When Hurricane Florence hit coastal North Carolina in September, the team in the Neonatal Intensive Care Unit at New Hanover Regional Medical Center faced some daunting challenges. The support of other NICU teams across the state and across the country, however, gave them an extra dose of confidence as they fulfilled their duties to care for our community’s most vulnerable patients.
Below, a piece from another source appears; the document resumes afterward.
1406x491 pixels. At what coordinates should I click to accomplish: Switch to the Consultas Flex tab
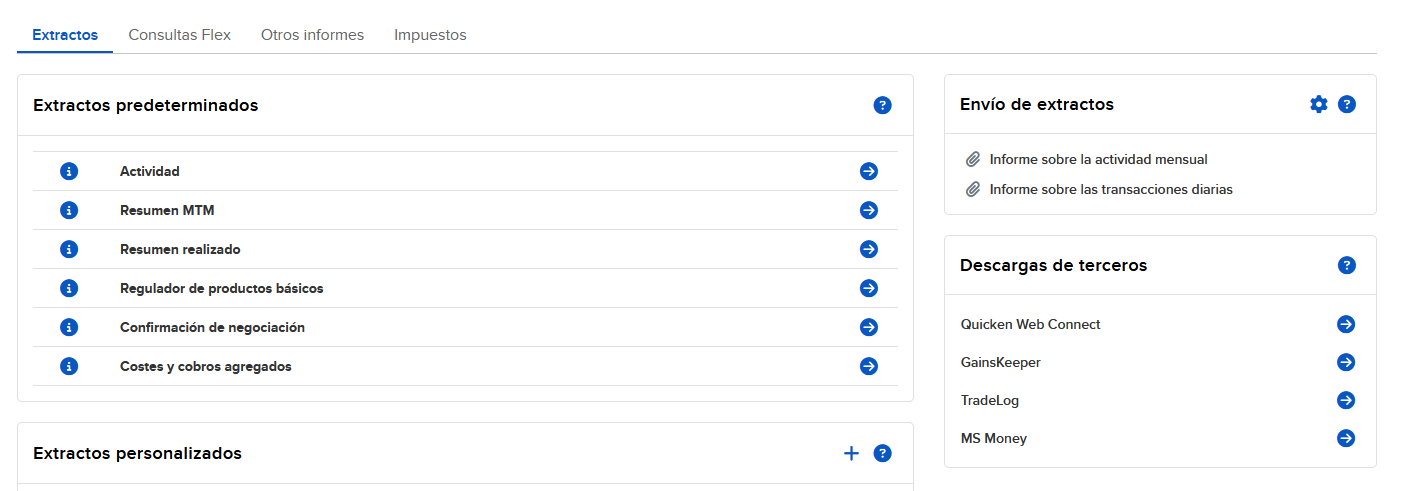[x=180, y=35]
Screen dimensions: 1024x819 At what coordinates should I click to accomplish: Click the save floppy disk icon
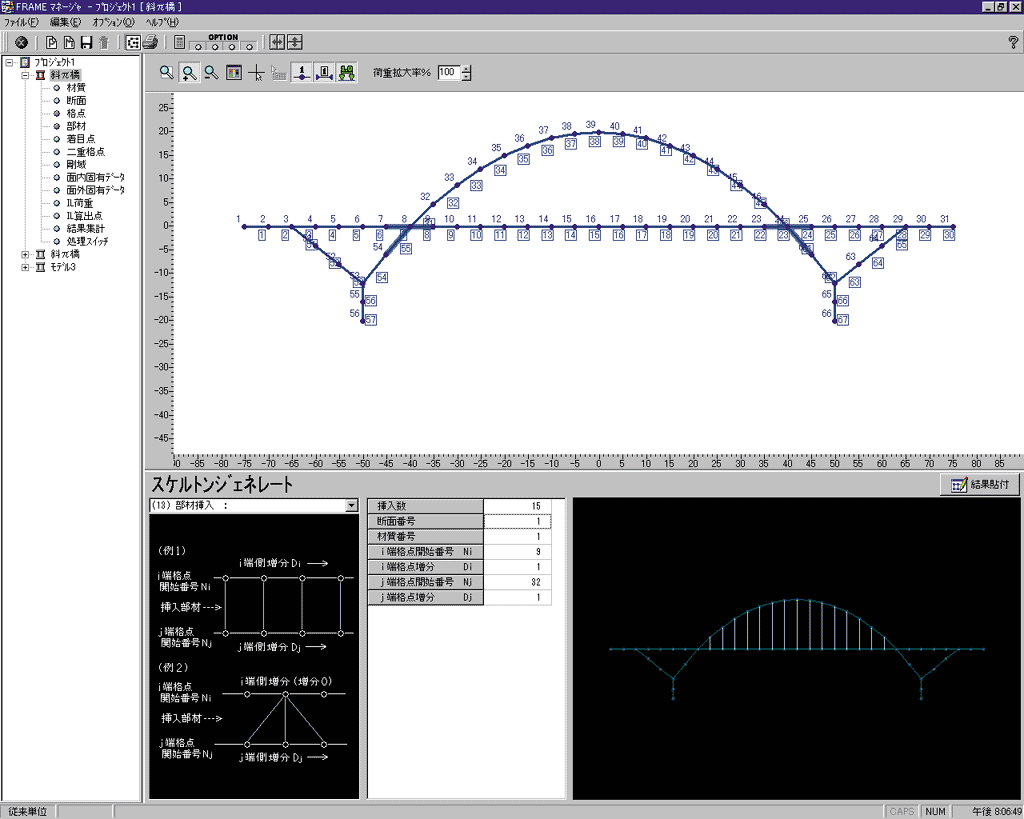pyautogui.click(x=87, y=43)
“Many of our tiniest, most fragile patients had to be moved to ensure that they would have the medical support and supplies they needed,” said Brandy Garris, NICU Nurse Manager at NHRMC. “Our facilities are capable of withstanding powerful hurricanes, and we have contingency plans for supplies and staffing, so we were ready for Florence. But when you are dealing with such delicate babies, you want them to be in the ideal medical situation at all times.”
Eight babies were transferred to WakeMed, UNC Children’s Hospital and Levine Children’s Hospital in advance of the storm.
As Florence stalled over Wilmington, flooding the city and blocking all roads into the region, the infants at NHRMC needed breast milk. So Vidant Medical Center and Atrium Health supplied donor breast milk, which was flown in with other emergency supplies.
As the situation developed in North Carolina, the team at Texas Children’s Hospital watched the news and identified with the challenges at NHRMC.
Just a year earlier, the Texas Children’s NICU team faced the same situation when Hurricane Harvey hit, flooding Houston and providing challenging barriers for some patients who needed immediate care. Like NHRMC, the Texas Children’s team enlisted the help of all available resources to attain their top priority – providing great care to the community, regardless of the circumstances.
After Florence hit North Carolina, the Texas Children’s NICU team contacted NHRMC and then sprang to action, putting together 20 care packages for the NHRMC NICU staff who were impacted by the storm. And on Thanksgiving, they sent Insomnia Cookies to our dayshift and nightshift teams. The Medical University of South Carolina also sent care packages to NHRMC.
“We greatly appreciate the thoughtfulness and generosity of the other NICU teams,” Garris said. “There’s a global camaraderie among nurses and other clinical care workers. When one team endures hardship, it is felt elsewhere, and others are eager to help.”